Vicarious MFA: Home stretch
Informal survey: Are writers with MFA’s the only writers who give a damn what people in other MFA programs are reading? If so, thanks to all you non/anti-MFA HTML giant readers who put up with the all this MFA chatter. Here is your last dose of Vicarious MFA hoo-hah.
+ Surprise guest class with Richard Ford!
Before the class, everyone who signed up for it read Indian Uprising by Donald Barthelme, Louis Menand’s New Yorker article about Barthelme , and an interview with Umberto Eco. Richard Ford talked about Barthelme for a little while and we asked him a lot of questions about his writing process, philosophy and ideas about the collage element that is innate in all forms/types of writing. He brought his “notebook” to class, which, in fact, was not a notebook at all. It was a huge, purple, three-ring binder in which he collects quotes, thoughts, facts, research, etc for whatever novel he’s working on at the time. He told us about how he’s dyslexic and how that effects his writing. At one point Ford said, “Rick Moody, who I deeply disrespect, once said something about how there are only two kinds of writers: writers like Hemingway and writers like Beckett. I disagree with that… It’s too narrow a perspective on what a writer can be…Writing is supposed to broaden your world, open things up… Rick is probably a nice boy, he just says silly things.” I got to chat with Ford for a moment afterwards, just to say thanks and hello.

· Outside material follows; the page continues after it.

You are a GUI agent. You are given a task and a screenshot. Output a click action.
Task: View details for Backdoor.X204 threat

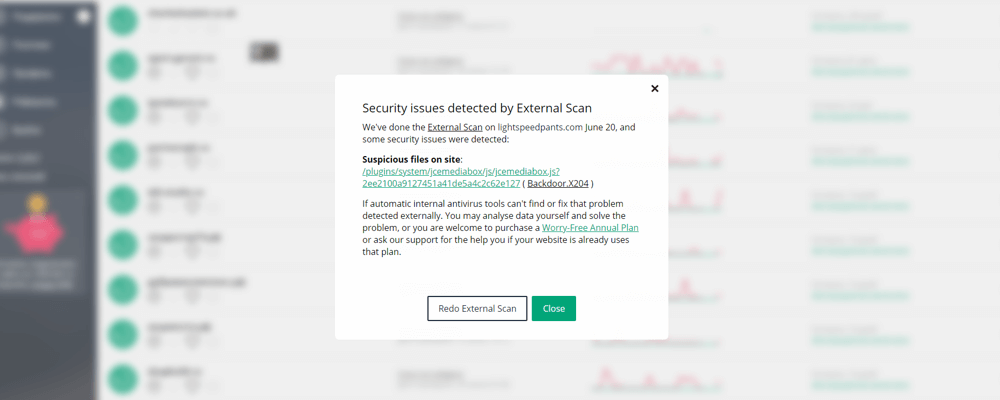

I was excited about this because we are both from Mississippi and we’ve both lived in New Orleans, which is the nearest refuge for people born in Mississippi. We talked about New Orleans for a minute, how easy it is to get nostalgic about New Orleans and how we both want to buy houses there.
+Amy Benson made strawberry-rhubarb pound cake for our last meeting of Non/Fiction. I turned in a monster crazy-weird essay that I will be excited to get her feedback on.
+Last workshop is kicked off with a few bottles of champagne, which went straight to everyones’ heads, loosening a hysteria of honesty. It was a good group, but I will be happy not to have to read anyone else’s first drafts for a while.